Omer 2016 Day 11: Yael


Day 11: Netzach in Gevurah, Victory in Bravery
"Most blessed of women be Yael,
Wife of Heber the Kenite,
Most blessed of women in tents.
He asked for water, she offered milk;
In a princely bowl she brought him curds. 
Her [left] hand reached for the tent pin,
Her right for the workmen's hammer.
She struck Sisera, crushed his head,
Smashed and pierced his temple.
At her feet he sank, lay outstretched,
At her feet he sank, lay still;
Where he sank, there he lay - destroyed." (Judges 5:24-7)
Jael and Sisera by Jacopo Amigoni, 1739
Yael is a badass; that's one of the reasons I chose Yael as my Hebrew name. According to the Tanakh, she defeated Sisera, the Canaanite army commander, by driving a tent spike through his head with such force that she drove it into the ground beneath him.

Sisera fled battle and ran to her tent to hide, because her husband was a Canaanite sympathizer and he believed that he would be safe with her. However, Yael had a mind of her own. Her brave actions defied expectations and definitively claimed victory over the Canaanite army.

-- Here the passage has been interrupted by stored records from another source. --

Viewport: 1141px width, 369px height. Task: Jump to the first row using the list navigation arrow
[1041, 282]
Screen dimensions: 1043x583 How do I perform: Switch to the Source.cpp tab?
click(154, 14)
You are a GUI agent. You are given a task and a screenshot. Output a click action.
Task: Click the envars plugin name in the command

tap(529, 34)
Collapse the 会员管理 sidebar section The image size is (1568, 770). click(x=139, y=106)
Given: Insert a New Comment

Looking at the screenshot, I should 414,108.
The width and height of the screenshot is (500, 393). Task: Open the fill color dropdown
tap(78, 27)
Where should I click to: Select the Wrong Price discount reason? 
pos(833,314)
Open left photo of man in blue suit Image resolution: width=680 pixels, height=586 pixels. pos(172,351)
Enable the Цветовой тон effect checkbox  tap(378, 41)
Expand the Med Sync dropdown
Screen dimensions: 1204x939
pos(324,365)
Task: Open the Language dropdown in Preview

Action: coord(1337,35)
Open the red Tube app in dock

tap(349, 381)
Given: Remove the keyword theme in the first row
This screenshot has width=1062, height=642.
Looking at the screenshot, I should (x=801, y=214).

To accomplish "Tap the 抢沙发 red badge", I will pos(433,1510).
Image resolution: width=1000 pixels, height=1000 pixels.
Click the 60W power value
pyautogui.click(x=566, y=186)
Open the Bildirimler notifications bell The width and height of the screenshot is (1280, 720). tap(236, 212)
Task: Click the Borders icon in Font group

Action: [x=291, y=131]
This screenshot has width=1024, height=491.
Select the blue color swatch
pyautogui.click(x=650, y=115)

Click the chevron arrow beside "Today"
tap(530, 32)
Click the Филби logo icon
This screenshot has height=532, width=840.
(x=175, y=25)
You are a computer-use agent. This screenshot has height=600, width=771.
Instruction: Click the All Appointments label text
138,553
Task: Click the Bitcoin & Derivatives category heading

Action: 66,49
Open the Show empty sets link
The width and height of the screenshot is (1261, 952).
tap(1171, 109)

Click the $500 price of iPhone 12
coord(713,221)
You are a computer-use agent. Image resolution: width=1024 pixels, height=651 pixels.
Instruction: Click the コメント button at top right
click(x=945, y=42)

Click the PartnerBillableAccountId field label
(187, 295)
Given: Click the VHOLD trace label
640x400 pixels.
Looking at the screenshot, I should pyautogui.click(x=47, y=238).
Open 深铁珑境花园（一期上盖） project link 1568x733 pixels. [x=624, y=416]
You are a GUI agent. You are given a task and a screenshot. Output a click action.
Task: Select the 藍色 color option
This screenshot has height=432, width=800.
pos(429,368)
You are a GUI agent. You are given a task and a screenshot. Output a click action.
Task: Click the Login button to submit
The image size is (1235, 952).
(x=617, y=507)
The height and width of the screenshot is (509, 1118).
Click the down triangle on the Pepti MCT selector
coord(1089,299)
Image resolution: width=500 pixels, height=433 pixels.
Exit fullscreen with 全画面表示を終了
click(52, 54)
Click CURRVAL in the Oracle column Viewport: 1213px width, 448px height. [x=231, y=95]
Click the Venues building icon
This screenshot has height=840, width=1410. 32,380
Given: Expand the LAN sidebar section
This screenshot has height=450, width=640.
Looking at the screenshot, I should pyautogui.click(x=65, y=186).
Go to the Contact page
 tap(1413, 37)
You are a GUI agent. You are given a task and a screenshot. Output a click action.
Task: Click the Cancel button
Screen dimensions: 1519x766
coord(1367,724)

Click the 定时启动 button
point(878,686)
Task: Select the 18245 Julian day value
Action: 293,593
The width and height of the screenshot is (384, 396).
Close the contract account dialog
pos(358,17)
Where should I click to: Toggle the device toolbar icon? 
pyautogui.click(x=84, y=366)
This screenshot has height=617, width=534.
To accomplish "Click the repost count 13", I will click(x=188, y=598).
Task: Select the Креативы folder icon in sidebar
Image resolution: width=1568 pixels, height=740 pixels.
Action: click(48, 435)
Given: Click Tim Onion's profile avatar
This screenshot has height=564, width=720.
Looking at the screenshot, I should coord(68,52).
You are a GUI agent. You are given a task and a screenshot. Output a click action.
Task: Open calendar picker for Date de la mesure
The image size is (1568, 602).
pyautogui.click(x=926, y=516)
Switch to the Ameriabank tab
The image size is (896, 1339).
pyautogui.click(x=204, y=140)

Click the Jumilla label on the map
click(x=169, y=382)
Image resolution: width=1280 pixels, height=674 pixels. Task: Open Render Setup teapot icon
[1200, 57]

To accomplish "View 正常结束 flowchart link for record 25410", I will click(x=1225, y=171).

Yael's actions also had consequences that we will explore when we talk about Sisera's mother on Day 24. Stay tuned!

Monday, May 2, 2016

Omer 2016 Day 10: Jezebel


Day 10: Tiferet in Gevurah, Beauty in Power
Futurama's Bender sings a folk song about a beautiful, unfaithful woman named Jezebel

The name Jezebel is largely regarded as shorthand for a beautiful, seductive, dangerous/evil woman. In the Tanakh, Jezebel, a Phoenician princess and the wife of King Ahab, was notorious for leading the Israelites into idolatry, specifically worshiping Baal (1 Kings 16:31) and killing God's prophets (1 Kings 18:4). It is noted that Ahab was worse than all the kings of Israel before him (1 Kings 16:33), a fact that is credited to Jezebel's bad influence. She is pretty much the worst.

What do we learn from Jezebel? We learn that beauty can wield a lot of power, but, like Potiphar's wife yesterday, it is a power that must be used responsibly.

Sunday, May 1, 2016

Omer 2016 Day 9: Potiphar's Wife


Day 9: Gevurah in Gevurah, Power in Power
You know the story from Joseph and the Amazing Technicolor Dreamcoat, if not from Genesis 39. Joseph, sold into slavery by his brothers, ended up in Egypt, the slave of a man named Potiphar. Potiphar's wife, who is not named, wanted to sleep with Joseph, even trying to do so by force, but when he refused her, she accused him of trying to rape her and had him sent to prison.

Potiphar's wife tries to seduce Joseph in Joseph and the Amazing Technicolor Dreamcoat
Potiphar's wife is a reminder that, in the immortal words of Uncle Ben, "With great power comes great responsibility." Part of having power is using it for good.